Philippe Val, past editor, Charlie Hebdo
The French satirical magazine saw nothing as sacred, nothing escaped the scathing images of politicians, religious figures, celebrities; everything and everyone could and would be critiqued. There was nothing that could be set aside and held beyond comment meant to illustrate the absurdity of the human condition, our fascination with and for ourselves, our liabilities as decent human beings, our fallibility as thinkers and doers; sacrilege an unrecognized concept to those who insisted on an obligation to laugh at our stupidities.
How else recognize how given we are as a species to glorifying ourselves even while we are so busy wallowing in the garbage we create, covering ourselves in the manure of our own making, delighting in believing the fantasies of ourselves as good and decent and caring and kind even when we are not? "Nothing is sacred. Principle No.1. Not even your own mother, not the Jewish martyrs, not even people starving of hunger", urged the magazine's founder, Francois Cavanna.
"Laugh at everything, ferociously, bitterly, to exorcise the old monsters." Jews, in fact, are known for their black humour, a bitter nasty humour that is meant to address the misfortunes of life born of the disease of anti-Semitism that plagued and continues to hound that small but persistent and enduring community sharing an ethnic culture and religious belief, along with a tragic history and an unknowable future.

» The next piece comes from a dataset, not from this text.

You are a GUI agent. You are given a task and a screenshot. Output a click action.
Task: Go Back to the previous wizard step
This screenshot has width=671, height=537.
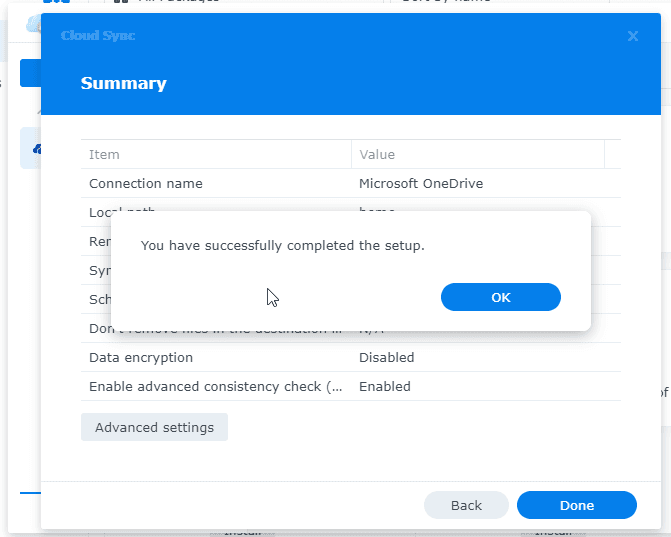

Lawsuits brought against Charlie Hebdo didn't seem to faze those who worked for the idea behind the magazine. Mostly atheists living within an officially secular country whose values were those of tolerance and brotherhood. A country which in a spirit of tolerance absorbed within its geography refugees and immigrants from countries whose tribal cultural inheritance and religious intolerance would change the underground face of the country in ways hardly imagined.
Refusing to be suppressed either by outraged establishment figures or by existential threats to murder, to firebomb their premises, the magazine and its journalists and cartoonists became accustomed to living under police protection. And they died under that same protection. Illustrating that if evil is sufficiently intent, it will have its way. And in having its way, this becomes a day of infamy.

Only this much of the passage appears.